In a bitterly fought contest, Cochran edged McDaniel by fewer than 7,000 votes out of more than 370,000 cast - a dramatic increase over the 313,000 votes cast in the earlier primary election.

McDaniel has not announced an official challenge to the results. His spokesman, Noel Fritsch, said on Friday that about half of the state's circuit clerks had not supplied the election data requested by the campaign.

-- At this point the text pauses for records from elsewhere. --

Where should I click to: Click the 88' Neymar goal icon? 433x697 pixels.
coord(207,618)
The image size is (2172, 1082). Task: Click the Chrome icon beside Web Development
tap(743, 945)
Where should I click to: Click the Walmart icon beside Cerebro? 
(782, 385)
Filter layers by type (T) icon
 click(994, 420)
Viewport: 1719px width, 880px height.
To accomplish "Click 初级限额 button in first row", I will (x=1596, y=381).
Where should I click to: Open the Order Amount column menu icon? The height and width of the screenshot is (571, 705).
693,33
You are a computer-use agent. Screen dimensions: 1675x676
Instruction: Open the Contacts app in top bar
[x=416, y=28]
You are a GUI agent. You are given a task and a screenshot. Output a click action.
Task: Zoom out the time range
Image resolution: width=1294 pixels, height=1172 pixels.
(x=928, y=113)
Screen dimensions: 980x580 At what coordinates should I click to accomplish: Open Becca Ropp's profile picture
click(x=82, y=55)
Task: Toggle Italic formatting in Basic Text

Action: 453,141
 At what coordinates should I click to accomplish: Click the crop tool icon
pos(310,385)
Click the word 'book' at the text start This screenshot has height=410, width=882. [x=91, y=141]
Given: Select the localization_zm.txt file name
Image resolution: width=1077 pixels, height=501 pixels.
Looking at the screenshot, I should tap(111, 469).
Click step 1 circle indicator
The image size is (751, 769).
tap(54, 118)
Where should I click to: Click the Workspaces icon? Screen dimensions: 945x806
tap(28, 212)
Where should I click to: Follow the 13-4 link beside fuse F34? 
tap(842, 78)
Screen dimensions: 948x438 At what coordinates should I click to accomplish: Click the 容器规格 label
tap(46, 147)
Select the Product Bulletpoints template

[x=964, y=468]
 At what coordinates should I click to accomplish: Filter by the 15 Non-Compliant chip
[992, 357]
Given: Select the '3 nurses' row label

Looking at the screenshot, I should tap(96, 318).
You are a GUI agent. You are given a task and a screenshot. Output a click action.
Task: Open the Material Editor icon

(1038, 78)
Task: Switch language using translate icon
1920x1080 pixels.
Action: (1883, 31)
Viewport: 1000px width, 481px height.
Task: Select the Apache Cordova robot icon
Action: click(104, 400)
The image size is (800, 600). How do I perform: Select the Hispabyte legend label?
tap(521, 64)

"Despite this lack of cooperation, our preliminary findings certainly indicate that a thorough examination is warranted, after which we will make a determination about legal recourse," Fritsch said in an email.

Cochran, a six-term incumbent, is seen as the favorite to win the seat in the conservative state in November. His campaign defended his courtship of black Democrats ahead of the runoff as an effort to expand the party's mostly white base.

McDaniel attacked his opponent's strategy for attracting Democratic voters.

"They were pushed there by an overt action, an aggressive action on the part of Senator Cochran's campaign that was filled with race-baiting, lies, distortions," McDaniel said in the television interview.

"He literally ran the latter three weeks on food stamps," McDaniel added. "He ran on voter suppression, and he ran on pork."

On Friday, a spokeswoman for the Mississippi office that oversees state elections said she had no comment on McDaniel's allegations of voting irregularities.